Su di lui pende un mandato di arresto internazionale per «crimini contro l’umanità» ma intercetta simpatie e voti. E molti pensano che è meglio averlo come alleato che come nemico
4 novembre 2018.
Certamente non sarà al summit di Palermo sulla Libia tra una settimana.
Ed è quasi assodato che non verrà neppure menzionato nelle sessioni
ufficiali. Di Saif al Islam Gheddafi al momento si sa poco. Il suo
nascondiglio resta segreto: è in Libia? Il suo avvocato, Khaled Zaidi,
scrive sui social che non intende affatto lasciare il Paese, nonostante i
russi gli abbiano offerto asilo politico. Forse è a Bani Walid o
Tarhouna, le città roccaforti dei fedelissimi di suo padre, oppure dagli
zii ad Al Beida? A Tripoli gira voce sia stato visto a Tunisi, però
anche ad Algeri e al Cairo tra i circoli di fuoriusciti libici dopo il
collasso della Jamahiriya sconfitta dalla rivolta assistita dalla Nato
nel 2011. La madre Safia, la sorella Aisha e il fratellastro maggiore
Mohammed sono nell’Oman.

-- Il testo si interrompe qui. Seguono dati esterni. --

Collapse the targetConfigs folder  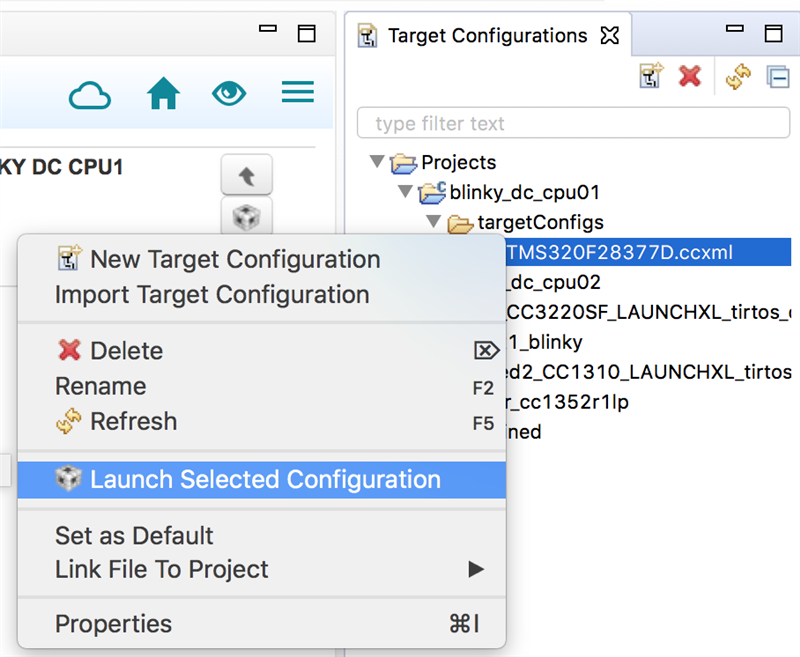tap(434, 222)
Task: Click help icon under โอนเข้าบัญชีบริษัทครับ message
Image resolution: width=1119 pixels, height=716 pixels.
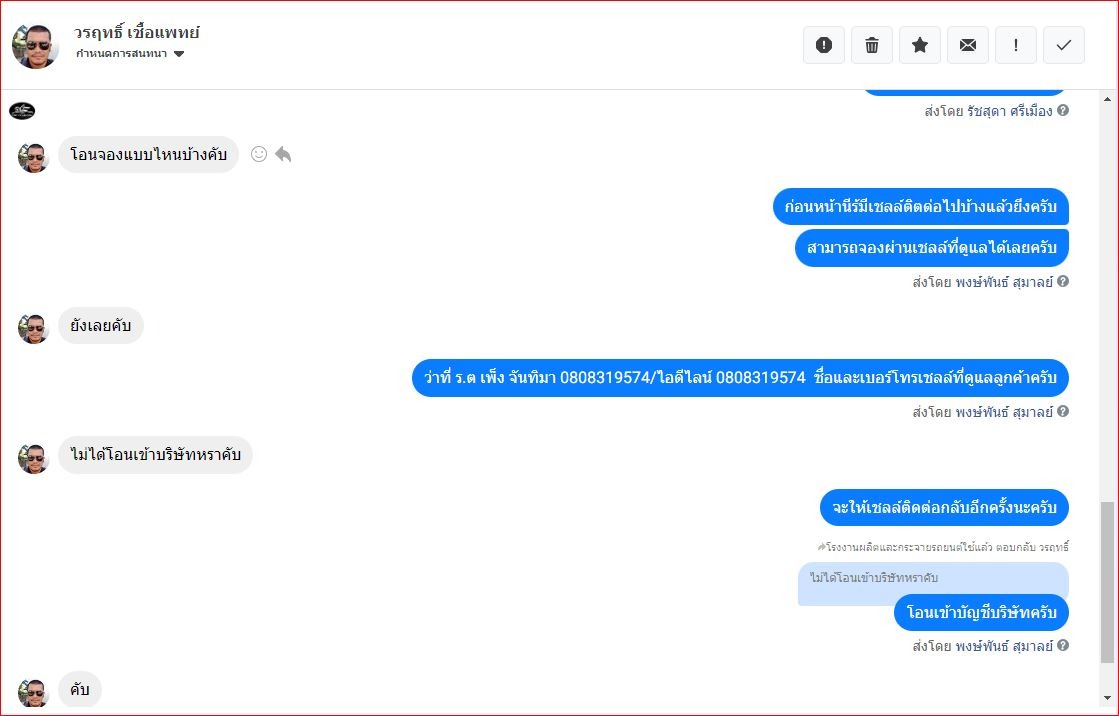Action: (x=1063, y=645)
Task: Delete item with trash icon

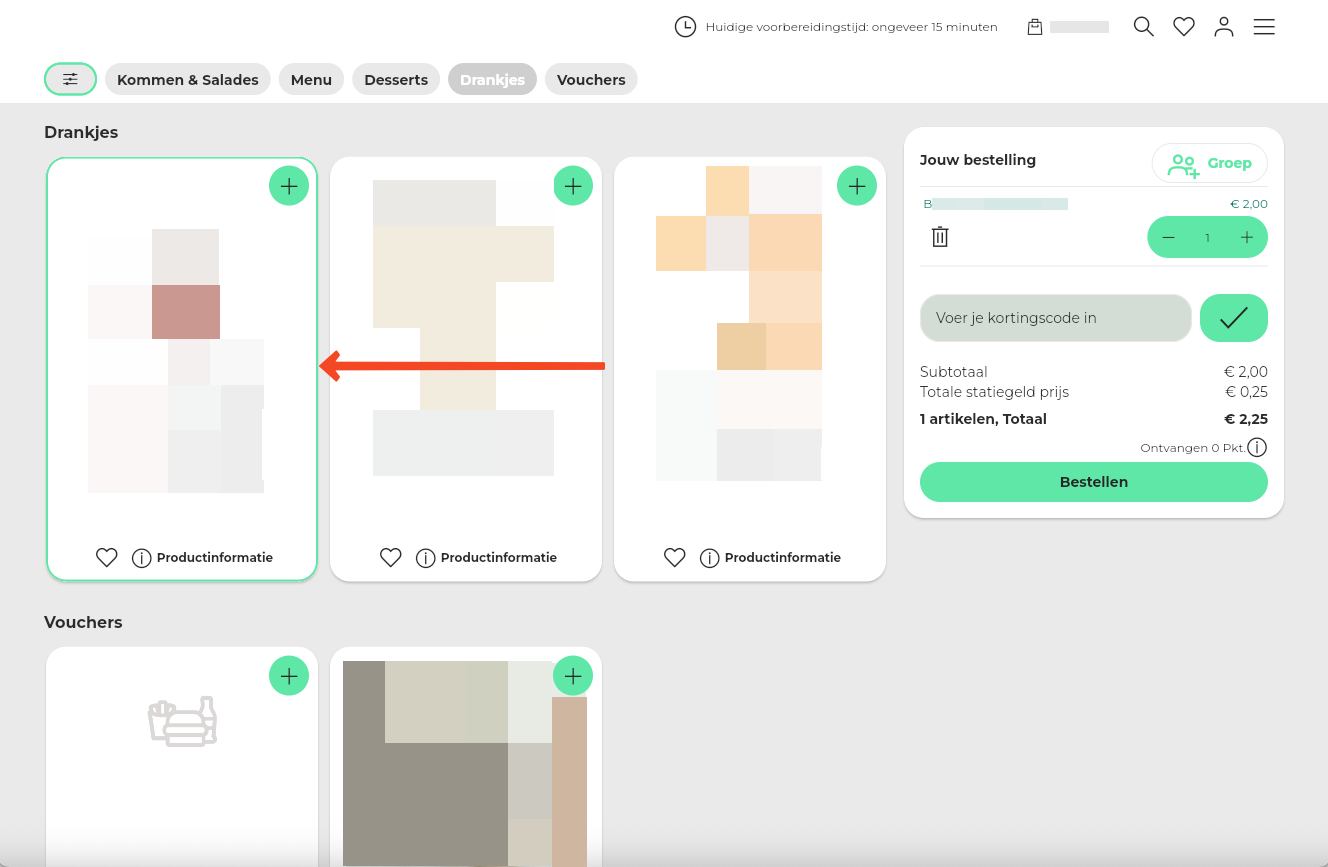Action: pyautogui.click(x=940, y=237)

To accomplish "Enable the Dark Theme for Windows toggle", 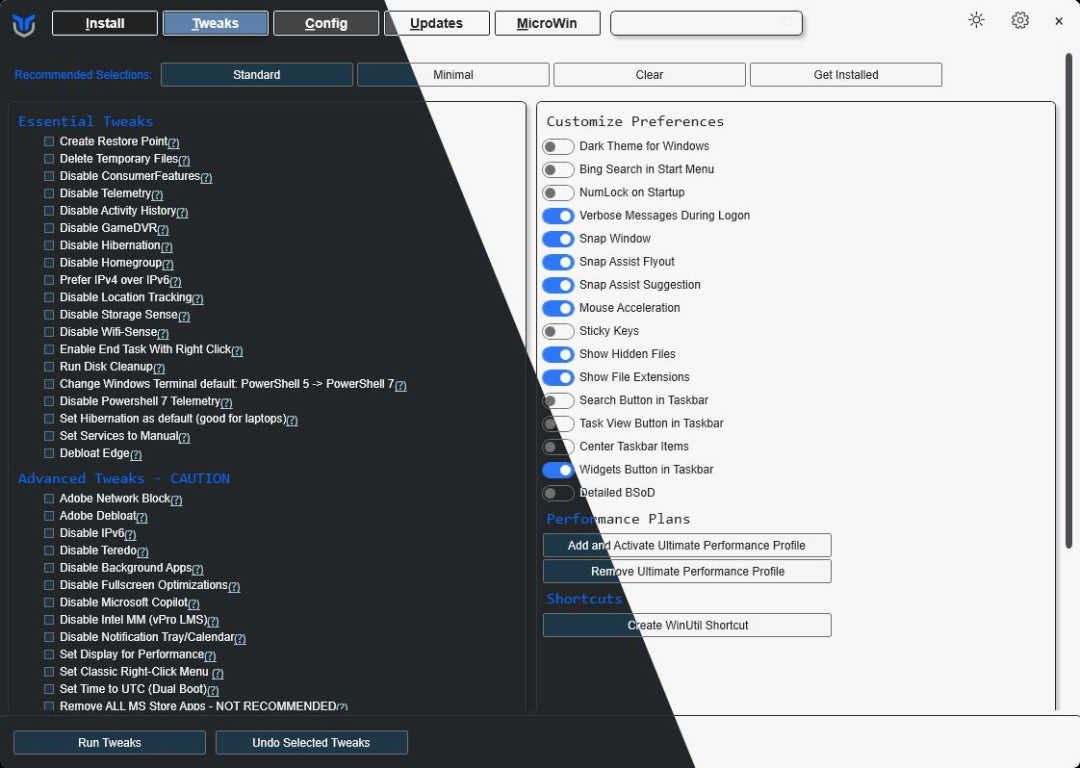I will [x=558, y=147].
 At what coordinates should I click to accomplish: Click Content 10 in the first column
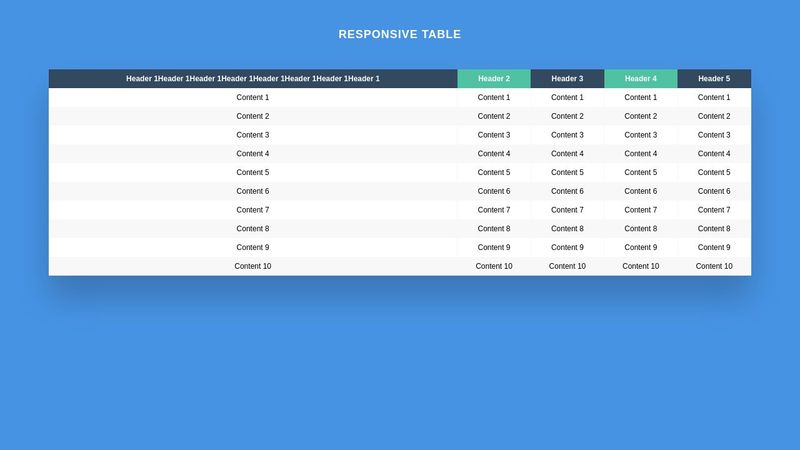tap(253, 266)
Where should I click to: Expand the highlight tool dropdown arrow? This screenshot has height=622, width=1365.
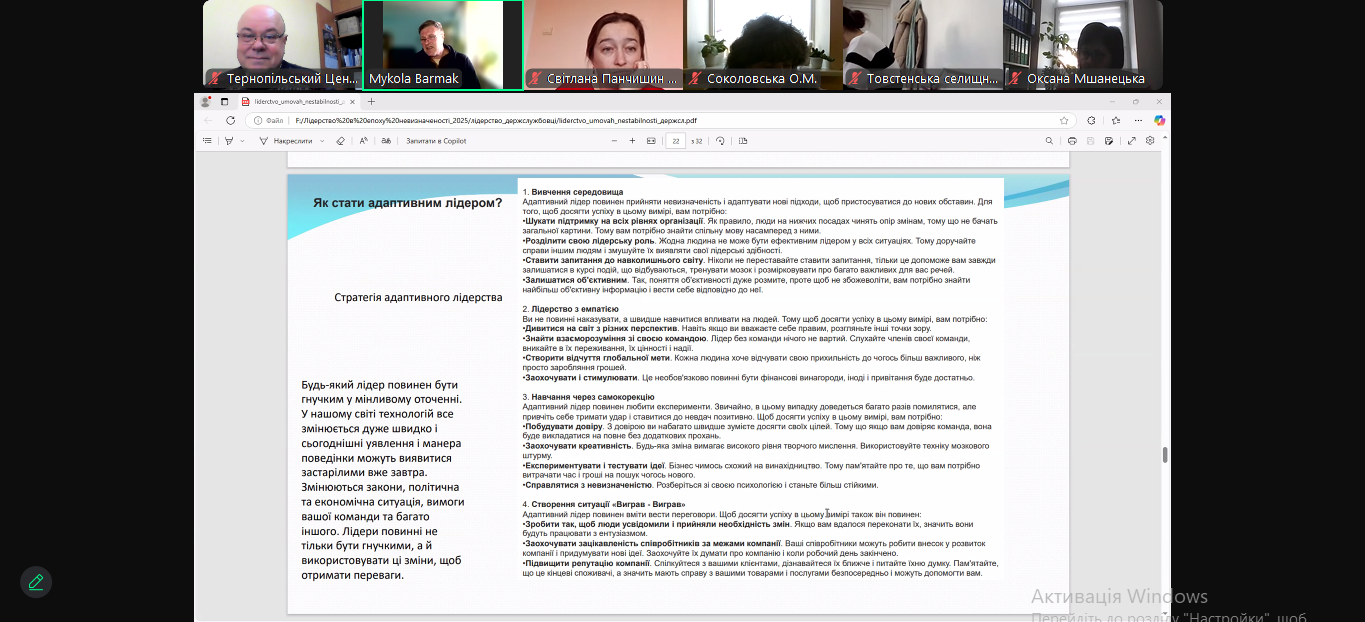[x=242, y=141]
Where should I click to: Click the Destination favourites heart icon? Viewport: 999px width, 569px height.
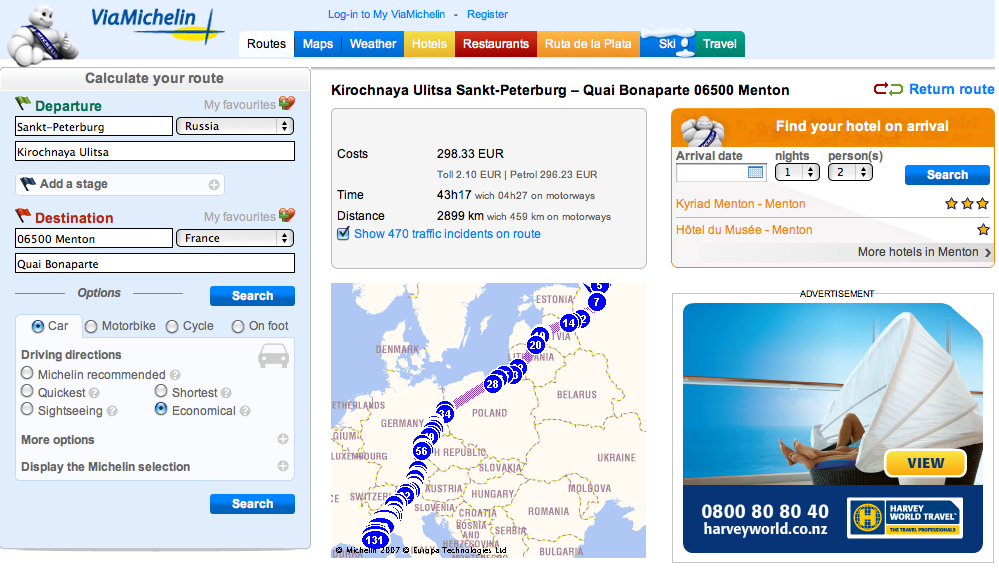click(x=287, y=216)
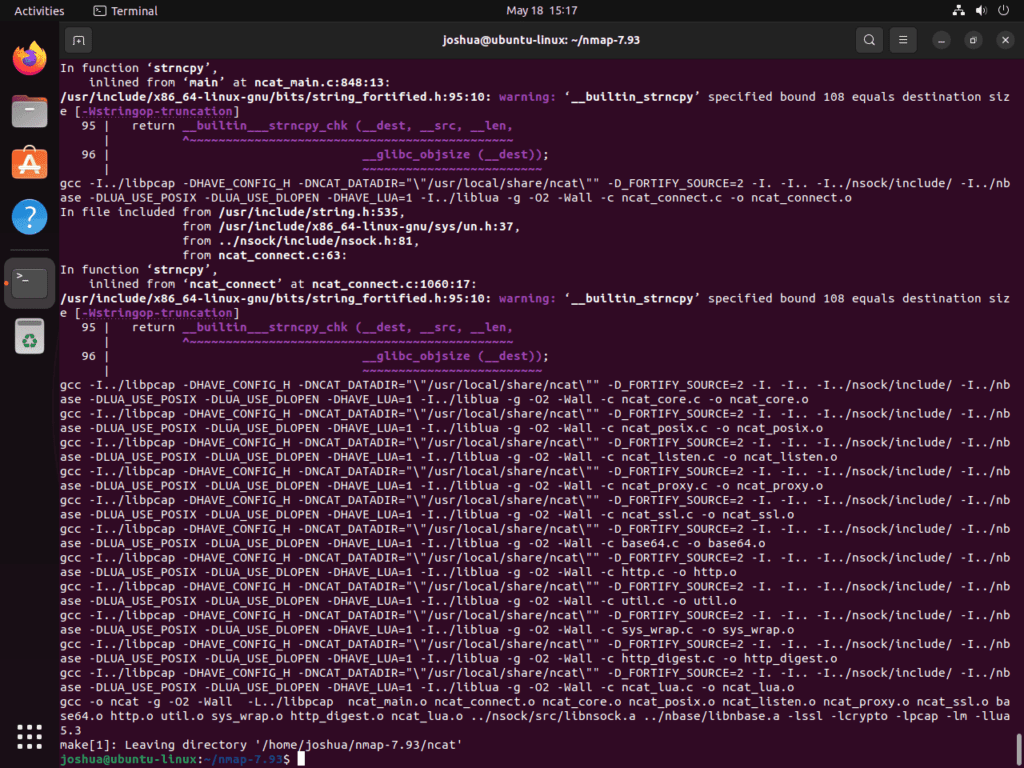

Non è neppure da escludere che lui sia rimasto
sotto la protezione delle milizie di Zintan, le stesse che lo
catturarono sette anni fa e lo liberarono nel 2016, nonostante la
condanna a morte promulgata dal tribunale di Tripoli. Dalla parte di
Zintan stanno buona parte dei parlamentari di Tobruk, che lo hanno
amnistiato, e Khalifa Haftar, l’uomo forte della Cirenaica.
Il calcolo è evidente: Saif può intercettare simpatie e voti. Meglio alleato che nemico.
Ciò a sottolineare che il figlio più politico del Colonnello linciato a
Sirte si dimostra una delle figure rilevanti della politica libica. Ma
la strada resta in salita. Il suo nome è stato pronunciato da Fatou
Bensouda, la procuratrice capo di origine gambiana della Corte Penale
Internazionale dell’Aja, che ha reiterato il mandato di arresto nei suoi
confronti per «crimini contro l’umanità», promulgato poco prima della
morte di Gheddafi. Una spada di Damocle che condiziona la sua eventuale
candidatura alle elezioni nazionali. E i nemici non gli mancano. Primi
tra tutti le milizie di Misurata e il governo francese, che teme la
determinazione di Saif a denunciare con prove alla mano gli interessi
personali di Sarkozy, il quale sarebbe stato il massimo fautore
dell’eliminazione di suo padre per cancellare le prove degli aiuti
finanziari illegali ricevuti in segretezza.